• **TASK GOAL**
Reproduce verbatim the data starting with the line that contains "What do you see at coordinates (644, 240)" and continuing through the end of the data.

• **RECORDS FOR PROCESSING**
※

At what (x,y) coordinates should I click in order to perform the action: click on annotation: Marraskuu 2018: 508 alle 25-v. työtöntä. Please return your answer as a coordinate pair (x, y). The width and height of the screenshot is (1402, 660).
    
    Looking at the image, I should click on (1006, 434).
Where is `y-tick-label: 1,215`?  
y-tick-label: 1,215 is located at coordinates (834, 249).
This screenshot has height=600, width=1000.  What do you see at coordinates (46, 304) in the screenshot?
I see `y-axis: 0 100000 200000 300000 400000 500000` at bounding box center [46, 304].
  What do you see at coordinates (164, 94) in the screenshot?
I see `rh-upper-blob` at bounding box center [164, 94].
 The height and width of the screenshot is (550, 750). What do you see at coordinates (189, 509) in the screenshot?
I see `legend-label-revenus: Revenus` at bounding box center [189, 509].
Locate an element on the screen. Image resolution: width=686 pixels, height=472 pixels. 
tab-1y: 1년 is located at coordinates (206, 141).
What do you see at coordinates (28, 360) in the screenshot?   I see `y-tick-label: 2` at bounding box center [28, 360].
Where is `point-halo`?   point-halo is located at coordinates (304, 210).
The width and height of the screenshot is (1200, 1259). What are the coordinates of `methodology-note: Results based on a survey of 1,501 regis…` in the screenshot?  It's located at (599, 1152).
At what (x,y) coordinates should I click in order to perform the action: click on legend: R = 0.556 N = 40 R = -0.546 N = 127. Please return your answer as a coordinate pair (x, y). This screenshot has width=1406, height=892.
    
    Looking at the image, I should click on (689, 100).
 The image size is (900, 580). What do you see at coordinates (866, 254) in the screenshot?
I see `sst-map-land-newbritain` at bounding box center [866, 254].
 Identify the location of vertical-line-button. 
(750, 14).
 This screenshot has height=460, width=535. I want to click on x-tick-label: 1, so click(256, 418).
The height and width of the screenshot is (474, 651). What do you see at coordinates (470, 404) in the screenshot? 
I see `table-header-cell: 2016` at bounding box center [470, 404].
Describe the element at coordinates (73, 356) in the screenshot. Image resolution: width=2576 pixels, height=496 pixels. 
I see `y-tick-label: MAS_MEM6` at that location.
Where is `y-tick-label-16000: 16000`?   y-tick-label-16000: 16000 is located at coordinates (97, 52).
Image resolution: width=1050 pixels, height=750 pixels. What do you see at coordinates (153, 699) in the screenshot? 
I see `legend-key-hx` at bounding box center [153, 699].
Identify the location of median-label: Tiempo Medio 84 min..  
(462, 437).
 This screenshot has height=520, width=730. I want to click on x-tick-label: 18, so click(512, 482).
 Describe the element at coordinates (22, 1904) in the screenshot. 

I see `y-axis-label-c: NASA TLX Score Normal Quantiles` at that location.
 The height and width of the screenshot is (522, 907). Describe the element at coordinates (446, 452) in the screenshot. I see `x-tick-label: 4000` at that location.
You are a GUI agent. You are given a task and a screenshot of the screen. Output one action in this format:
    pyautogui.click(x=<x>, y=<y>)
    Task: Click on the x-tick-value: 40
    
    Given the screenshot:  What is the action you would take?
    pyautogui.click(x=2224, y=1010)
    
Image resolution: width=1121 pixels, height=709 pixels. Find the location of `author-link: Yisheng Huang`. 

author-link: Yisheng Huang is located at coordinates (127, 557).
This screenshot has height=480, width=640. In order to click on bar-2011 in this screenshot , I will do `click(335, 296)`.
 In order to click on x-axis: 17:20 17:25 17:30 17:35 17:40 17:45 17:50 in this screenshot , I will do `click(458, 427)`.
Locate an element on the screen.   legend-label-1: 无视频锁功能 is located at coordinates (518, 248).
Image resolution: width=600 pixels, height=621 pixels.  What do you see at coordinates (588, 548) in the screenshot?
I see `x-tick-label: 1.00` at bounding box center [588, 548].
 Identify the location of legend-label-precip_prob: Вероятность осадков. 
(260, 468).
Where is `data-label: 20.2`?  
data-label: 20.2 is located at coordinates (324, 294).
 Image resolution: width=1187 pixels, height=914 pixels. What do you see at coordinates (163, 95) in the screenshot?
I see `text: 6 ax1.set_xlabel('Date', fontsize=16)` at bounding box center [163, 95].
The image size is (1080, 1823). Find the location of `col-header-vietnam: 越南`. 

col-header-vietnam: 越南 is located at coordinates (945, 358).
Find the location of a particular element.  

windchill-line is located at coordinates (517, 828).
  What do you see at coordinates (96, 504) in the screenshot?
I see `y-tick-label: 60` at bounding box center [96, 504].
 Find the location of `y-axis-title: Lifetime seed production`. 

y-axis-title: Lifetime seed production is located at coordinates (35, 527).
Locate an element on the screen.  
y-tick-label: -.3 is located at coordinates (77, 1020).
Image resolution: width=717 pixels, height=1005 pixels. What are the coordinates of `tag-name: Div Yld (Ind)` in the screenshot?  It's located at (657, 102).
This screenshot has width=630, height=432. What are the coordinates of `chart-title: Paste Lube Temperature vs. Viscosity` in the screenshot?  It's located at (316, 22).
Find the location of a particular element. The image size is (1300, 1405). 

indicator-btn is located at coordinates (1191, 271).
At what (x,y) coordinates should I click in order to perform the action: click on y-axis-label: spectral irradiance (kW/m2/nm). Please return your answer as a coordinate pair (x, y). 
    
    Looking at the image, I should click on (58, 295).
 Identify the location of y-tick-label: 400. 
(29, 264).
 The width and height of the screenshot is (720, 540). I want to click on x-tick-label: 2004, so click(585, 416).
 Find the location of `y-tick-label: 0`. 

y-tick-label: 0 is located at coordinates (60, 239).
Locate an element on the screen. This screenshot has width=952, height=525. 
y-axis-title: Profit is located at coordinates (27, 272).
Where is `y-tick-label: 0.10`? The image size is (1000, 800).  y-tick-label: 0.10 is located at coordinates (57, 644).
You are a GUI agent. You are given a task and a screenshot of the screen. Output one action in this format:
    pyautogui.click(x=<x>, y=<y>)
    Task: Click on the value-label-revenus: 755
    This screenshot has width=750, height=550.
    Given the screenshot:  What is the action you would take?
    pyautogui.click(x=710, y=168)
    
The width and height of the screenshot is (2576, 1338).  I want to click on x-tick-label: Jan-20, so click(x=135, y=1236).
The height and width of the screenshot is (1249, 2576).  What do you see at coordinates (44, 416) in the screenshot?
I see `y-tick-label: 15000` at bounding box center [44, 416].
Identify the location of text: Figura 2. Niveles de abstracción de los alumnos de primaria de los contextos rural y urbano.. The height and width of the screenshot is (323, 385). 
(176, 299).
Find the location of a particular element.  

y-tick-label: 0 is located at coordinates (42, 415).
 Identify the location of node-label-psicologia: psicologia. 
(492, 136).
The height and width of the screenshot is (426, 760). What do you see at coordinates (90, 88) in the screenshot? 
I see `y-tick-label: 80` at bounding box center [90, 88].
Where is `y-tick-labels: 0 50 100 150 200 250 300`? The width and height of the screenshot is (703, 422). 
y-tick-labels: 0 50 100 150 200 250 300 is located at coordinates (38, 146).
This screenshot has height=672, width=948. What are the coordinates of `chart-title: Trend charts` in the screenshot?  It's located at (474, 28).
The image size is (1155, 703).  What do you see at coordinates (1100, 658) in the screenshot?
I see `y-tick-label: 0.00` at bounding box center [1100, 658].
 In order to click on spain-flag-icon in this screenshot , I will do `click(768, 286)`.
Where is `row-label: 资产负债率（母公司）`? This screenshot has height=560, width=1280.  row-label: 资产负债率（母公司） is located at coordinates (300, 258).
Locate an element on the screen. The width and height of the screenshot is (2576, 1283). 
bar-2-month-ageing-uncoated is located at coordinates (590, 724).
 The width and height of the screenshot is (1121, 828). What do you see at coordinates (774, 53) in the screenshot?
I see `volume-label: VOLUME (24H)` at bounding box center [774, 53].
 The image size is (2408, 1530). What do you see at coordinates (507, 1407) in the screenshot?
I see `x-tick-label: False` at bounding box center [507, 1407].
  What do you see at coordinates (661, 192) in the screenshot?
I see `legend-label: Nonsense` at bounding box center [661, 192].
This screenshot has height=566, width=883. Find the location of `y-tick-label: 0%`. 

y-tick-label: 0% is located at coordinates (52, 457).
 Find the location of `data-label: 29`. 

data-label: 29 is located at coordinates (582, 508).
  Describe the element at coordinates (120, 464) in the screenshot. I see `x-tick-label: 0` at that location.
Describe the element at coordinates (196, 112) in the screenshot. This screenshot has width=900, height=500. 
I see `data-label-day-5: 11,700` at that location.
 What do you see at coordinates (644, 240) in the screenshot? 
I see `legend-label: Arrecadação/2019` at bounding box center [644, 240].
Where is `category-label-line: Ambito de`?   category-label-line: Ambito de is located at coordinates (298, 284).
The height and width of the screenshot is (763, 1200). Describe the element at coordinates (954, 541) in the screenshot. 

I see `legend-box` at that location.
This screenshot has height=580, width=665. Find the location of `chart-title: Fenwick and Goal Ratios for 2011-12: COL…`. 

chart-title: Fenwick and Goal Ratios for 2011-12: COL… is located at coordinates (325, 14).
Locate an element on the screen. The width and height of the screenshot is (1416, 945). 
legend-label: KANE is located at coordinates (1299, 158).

※

• **ANSWER TO THIS PROBLEM**
 What do you see at coordinates (644, 240) in the screenshot? 
I see `legend-label: Arrecadação/2019` at bounding box center [644, 240].
Where is `category-label-line: Ambito de`?   category-label-line: Ambito de is located at coordinates (298, 284).
The height and width of the screenshot is (763, 1200). Describe the element at coordinates (954, 541) in the screenshot. 

I see `legend-box` at that location.
This screenshot has height=580, width=665. Find the location of `chart-title: Fenwick and Goal Ratios for 2011-12: COL…`. 

chart-title: Fenwick and Goal Ratios for 2011-12: COL… is located at coordinates (325, 14).
Locate an element on the screen. The width and height of the screenshot is (1416, 945). 
legend-label: KANE is located at coordinates (1299, 158).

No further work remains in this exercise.